那手下一喊完了,夏瑞澤和大白熊都朝著我看了過來,而我卻是不由的一愣,有些搞不明白這話是什麼意思。
我如今是孤家寡人。才從我爸的秘密部門裡偷跑出來,上哪裡去找人劫宋伊伊和李雯???
再說我就算能找到人,我這之前也不知道宋伊伊和李雯被關在了什麼地方,也根本沒法劫啊。
我這心裡正迷糊的時候。大白熊又是對著自己那個手下罵道:“放屁,陸野就在這裡,他怎麼叫人去截你們?”
“可······可那夥人裡爲首的兩個我都認識,就是他陸野的人啊。

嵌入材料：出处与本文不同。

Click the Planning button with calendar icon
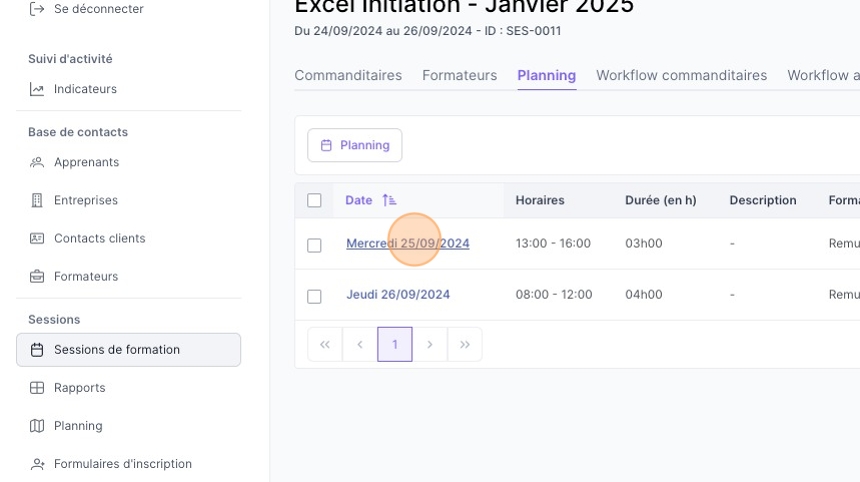860x482 pixels. [354, 145]
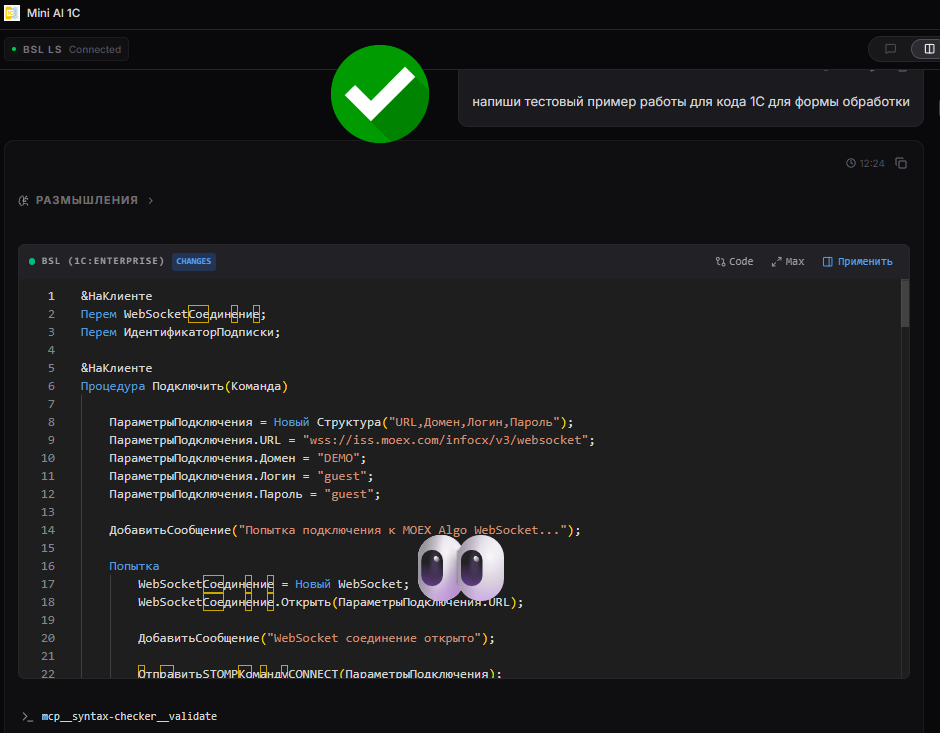Click the user message about тестовый пример
This screenshot has height=733, width=940.
click(x=690, y=102)
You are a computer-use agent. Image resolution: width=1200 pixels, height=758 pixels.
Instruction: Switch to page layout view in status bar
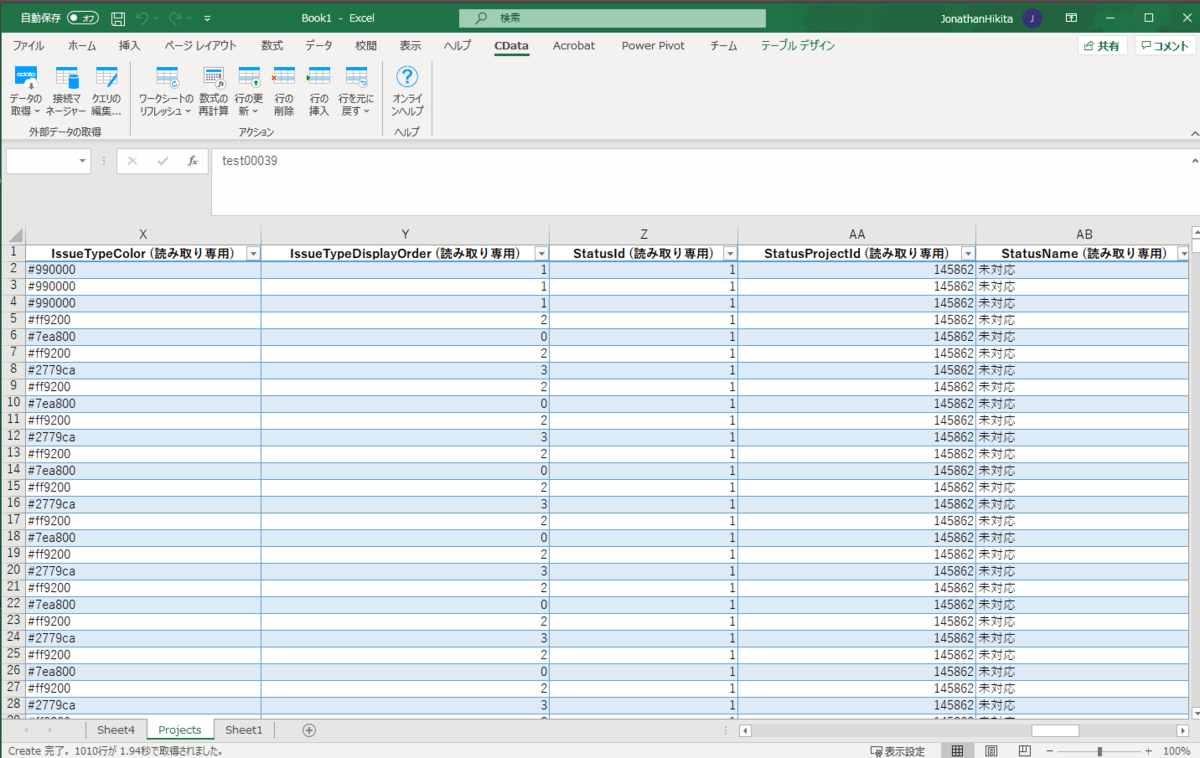991,751
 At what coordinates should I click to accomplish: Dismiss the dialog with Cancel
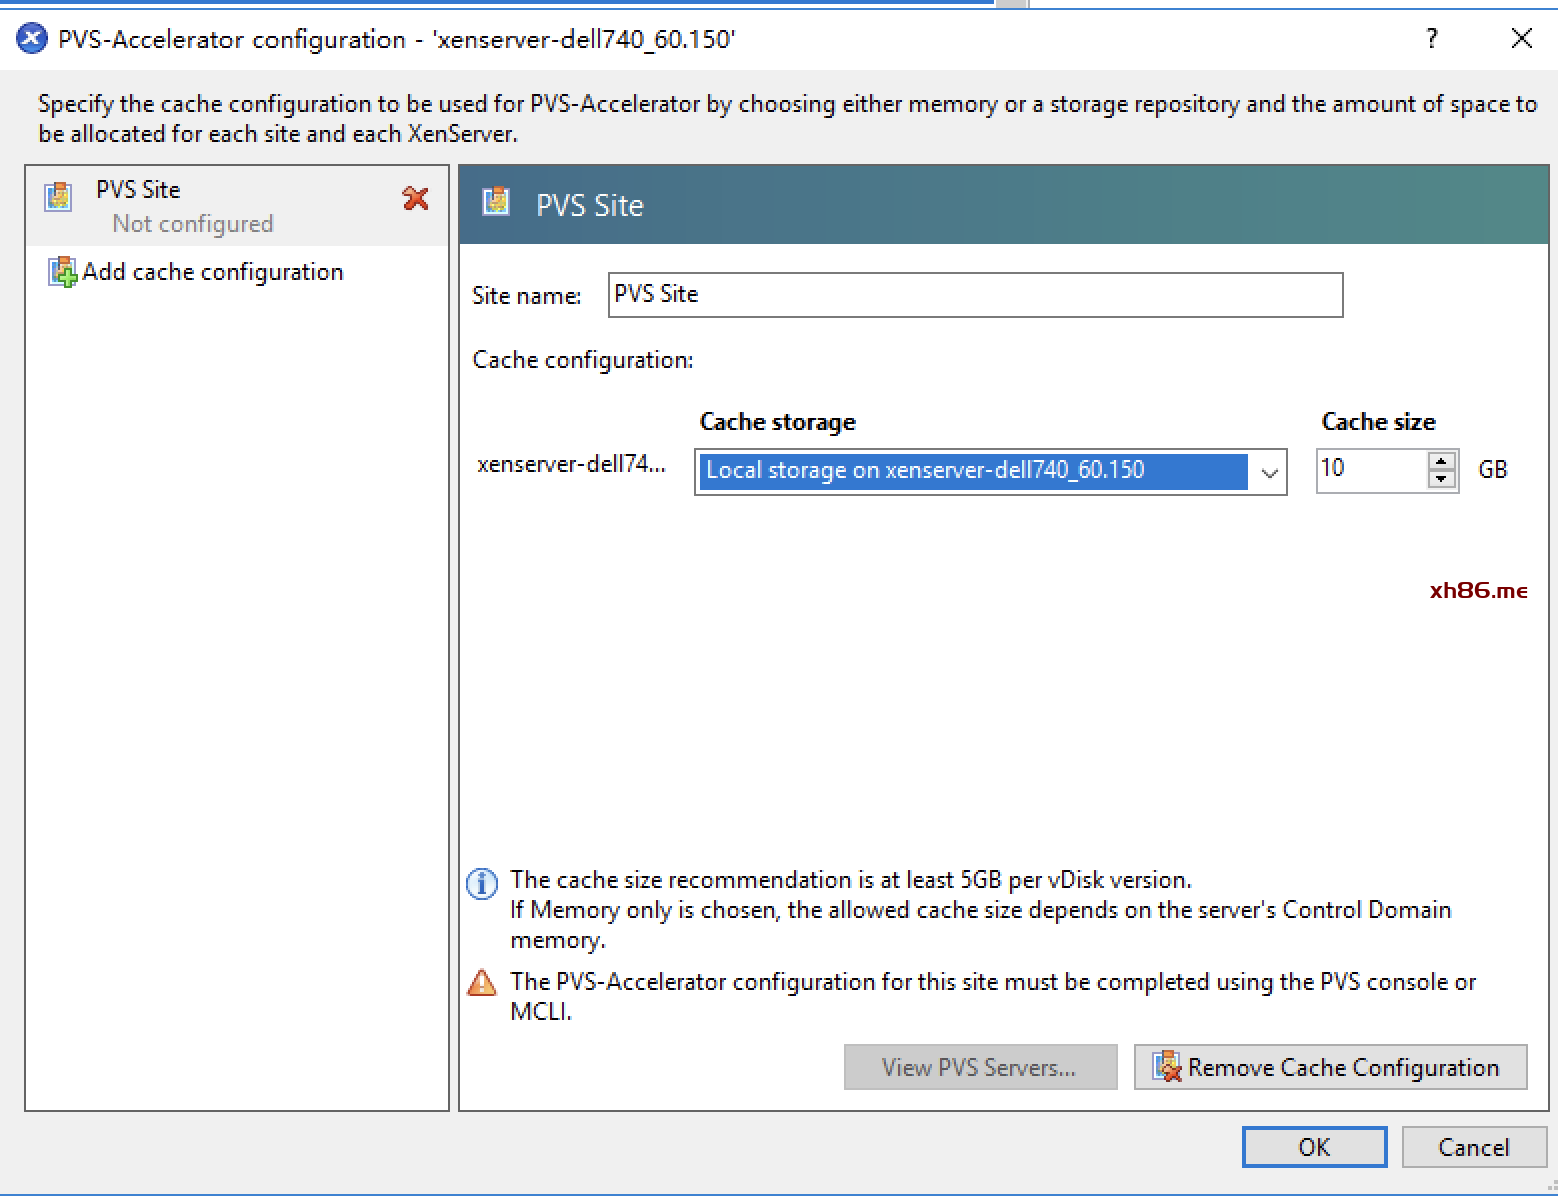pos(1473,1147)
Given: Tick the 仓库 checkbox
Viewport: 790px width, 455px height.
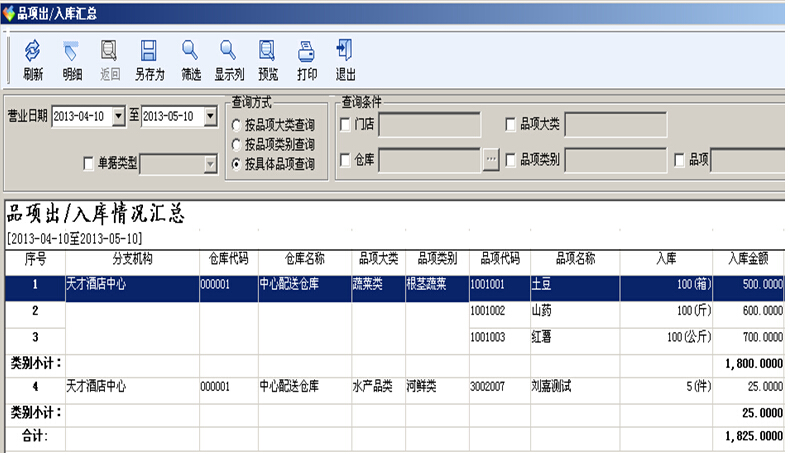Looking at the screenshot, I should pyautogui.click(x=346, y=159).
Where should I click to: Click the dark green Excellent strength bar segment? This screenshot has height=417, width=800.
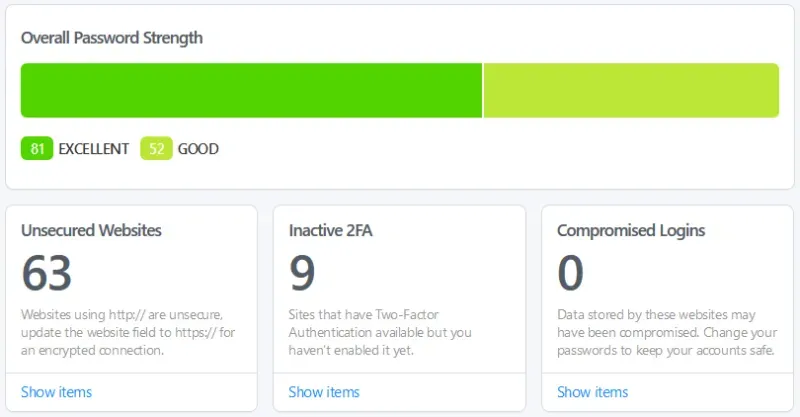pyautogui.click(x=251, y=90)
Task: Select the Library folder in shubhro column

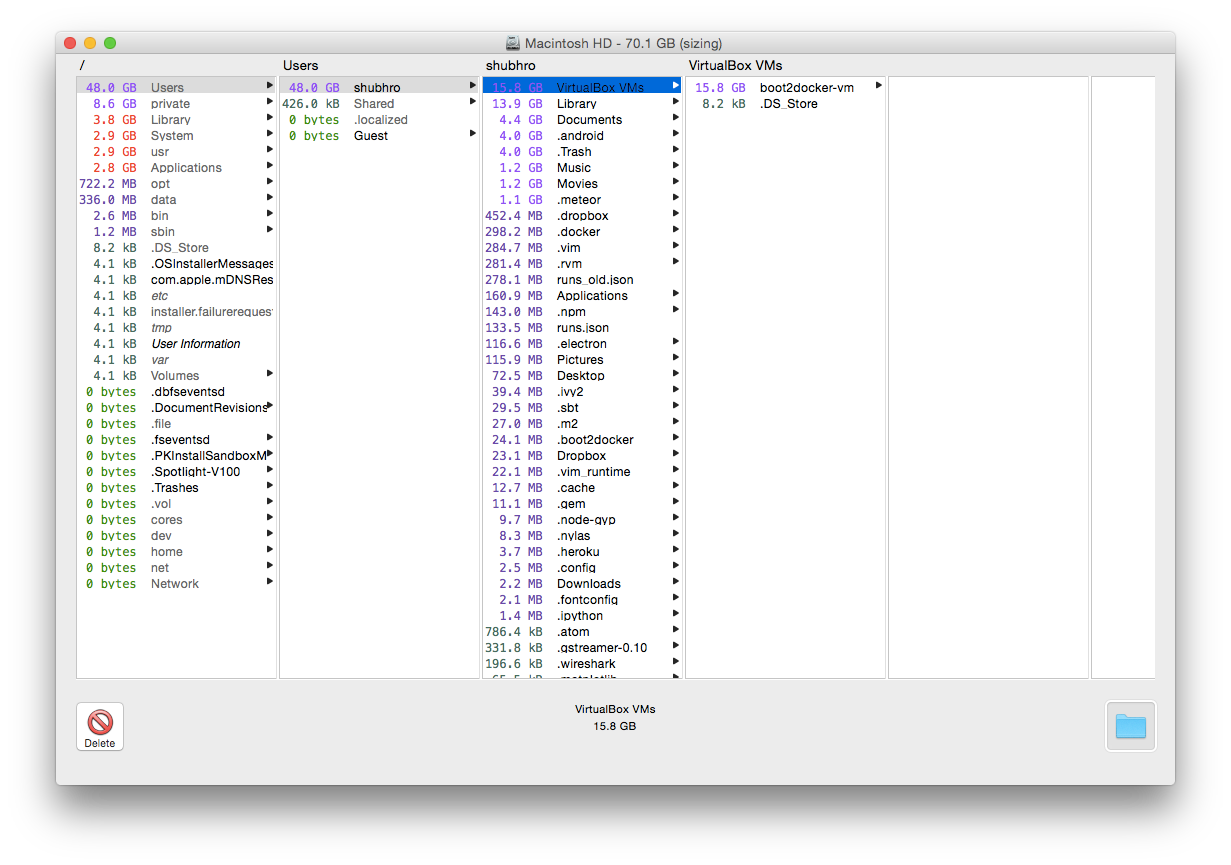Action: pyautogui.click(x=576, y=104)
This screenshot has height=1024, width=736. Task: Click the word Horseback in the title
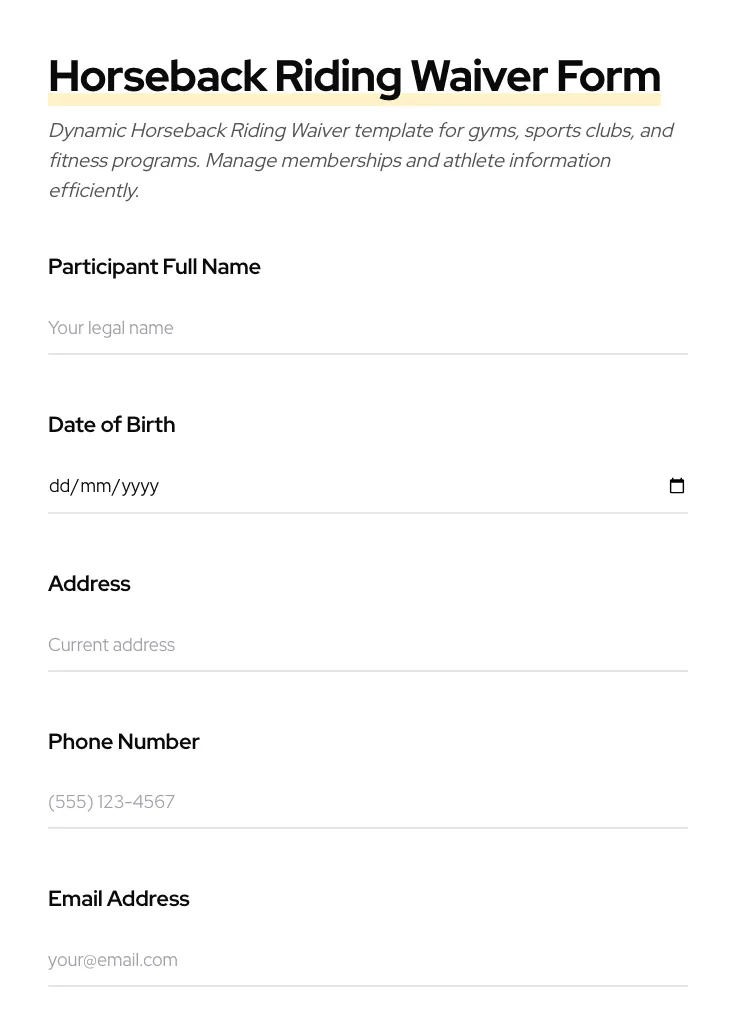[157, 77]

”那手下又是委屈的說道:“一個叫李煒,一個叫付義!”
“啊?”一聽那手下的話,我當時一愣,李煒和付義怎麼會去劫人?
但馬上我就想到了,趙紋龍說了,他在救我之前,先去通知了王春華,那麼李煒和付義很有可能就是他派出去的。
但是,李煒和付義又怎麼會知道宋伊伊和李雯是在大白熊家的呢?
我又是琢磨了一下,唯一的可能就是,王春華料定了趙紋龍一個人是救不出我的,而且連他自己都要被抓。那麼以王春華的聰明腦瓜,他一定是預料到,夏瑞澤知道趙紋龍背叛了自己,會拿宋伊伊和李雯開刀,所以他事先派了李煒和付義監視這邊的動靜,並看到大白熊的人出去後跟在後面,一見宋伊伊和李雯露面,並立刻劫人。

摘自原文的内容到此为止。